HT-PEM fuel cell performance is critically dependent on the full utilization of the cell active area of each single cell within the entire stack arrangement. The cell performance itself is governed by the local availability of hydrogen and air transported from the gas supply channels across the GDL towards the catalyst layers on the anode and cathode sides. On stack level, hydrogen and air supply to the individual cells is strongly determined by the flow distribution in the inlet manifolds and can considerably vary along the stack height. The differences in fuel and air supply not only result in performance variations along the individual cells in the stack but exert an even more critical impact on the various degradation processes determining stack lifetime.

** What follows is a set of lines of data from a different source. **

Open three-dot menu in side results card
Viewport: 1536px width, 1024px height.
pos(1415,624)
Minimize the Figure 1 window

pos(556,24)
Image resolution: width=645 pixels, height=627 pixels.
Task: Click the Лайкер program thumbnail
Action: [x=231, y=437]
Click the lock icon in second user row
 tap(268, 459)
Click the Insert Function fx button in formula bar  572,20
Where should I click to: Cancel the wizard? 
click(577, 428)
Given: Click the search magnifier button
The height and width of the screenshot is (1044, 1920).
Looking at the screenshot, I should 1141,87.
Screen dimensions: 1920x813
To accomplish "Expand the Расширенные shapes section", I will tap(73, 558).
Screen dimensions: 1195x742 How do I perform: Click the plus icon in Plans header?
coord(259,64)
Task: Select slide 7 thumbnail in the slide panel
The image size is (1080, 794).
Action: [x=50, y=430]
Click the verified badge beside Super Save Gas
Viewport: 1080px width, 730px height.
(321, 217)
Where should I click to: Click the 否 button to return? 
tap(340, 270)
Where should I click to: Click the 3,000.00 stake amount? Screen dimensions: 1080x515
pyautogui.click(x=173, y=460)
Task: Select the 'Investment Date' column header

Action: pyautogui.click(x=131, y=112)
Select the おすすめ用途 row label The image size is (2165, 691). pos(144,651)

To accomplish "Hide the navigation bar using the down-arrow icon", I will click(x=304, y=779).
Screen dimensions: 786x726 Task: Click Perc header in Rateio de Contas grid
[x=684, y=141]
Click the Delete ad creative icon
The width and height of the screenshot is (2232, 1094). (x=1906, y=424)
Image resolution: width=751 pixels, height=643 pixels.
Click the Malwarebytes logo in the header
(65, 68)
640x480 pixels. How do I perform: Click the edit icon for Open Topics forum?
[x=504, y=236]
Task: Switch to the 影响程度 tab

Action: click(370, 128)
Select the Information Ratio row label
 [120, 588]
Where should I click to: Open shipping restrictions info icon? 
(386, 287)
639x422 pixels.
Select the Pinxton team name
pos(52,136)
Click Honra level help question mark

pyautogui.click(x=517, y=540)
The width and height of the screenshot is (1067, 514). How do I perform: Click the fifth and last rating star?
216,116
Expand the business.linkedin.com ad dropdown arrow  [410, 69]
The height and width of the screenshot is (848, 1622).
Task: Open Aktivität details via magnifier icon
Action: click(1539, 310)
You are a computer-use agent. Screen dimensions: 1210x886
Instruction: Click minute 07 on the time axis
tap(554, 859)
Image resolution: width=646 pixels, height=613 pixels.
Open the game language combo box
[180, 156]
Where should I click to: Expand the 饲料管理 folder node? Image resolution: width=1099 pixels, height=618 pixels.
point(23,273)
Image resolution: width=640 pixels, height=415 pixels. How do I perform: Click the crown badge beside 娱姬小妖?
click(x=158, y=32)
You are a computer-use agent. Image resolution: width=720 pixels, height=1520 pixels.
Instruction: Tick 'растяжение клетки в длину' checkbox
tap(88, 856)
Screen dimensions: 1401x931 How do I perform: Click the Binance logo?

Accordingly, determination of the performance and degradation characteristics of entire stacks requires a comprehensive modelling and simulation approach, capable of reflecting the impact of hydrogen and air concentration inhomogeneities among the different cells in the stack on its overall performance and degradation characteristics.

3D short-stack model built from 20 single-cells; cathode channel temperature (left), bipolar-plate temperature (right)

For this purpose, the HT-PEM fuel cell model of AVL FIRE™ M was extended towards a spatially resolved representation of the catalyst layer adopting an agglomerate approach to represent the coupled transport of heat, mass, charge and electrochemical reactions. Validation of the novel model was achieved by simulation of the performance characteristics of laboratory-scale unit-cells and comparison of the U-I characteristics with the experimentally obtained data provided by the project partners TU-Graz and ADVENT. Besides the integral polarization behavior, the application of the extended model provides detailed insight into cell-internal thermal, species transport and electrochemical conversion processes during quasi-stationary and dynamic operation which are usually very difficult or even impossible to measure.

To analyze and assess the impact of hydrogen and air supply characteristics on stack level, i.e. to identify and quantify potential media supply cell-to-cell variations, a simulation methodology was elaborated for fast and easy stack model generation based on single unit-cell models. Based on this methodology the hydrogen and air mass-flow rates and hence the related impact on individual cell performance and thermal characteristics can be analyzed virtually early in the development process without the need for a full stack hardware prototype.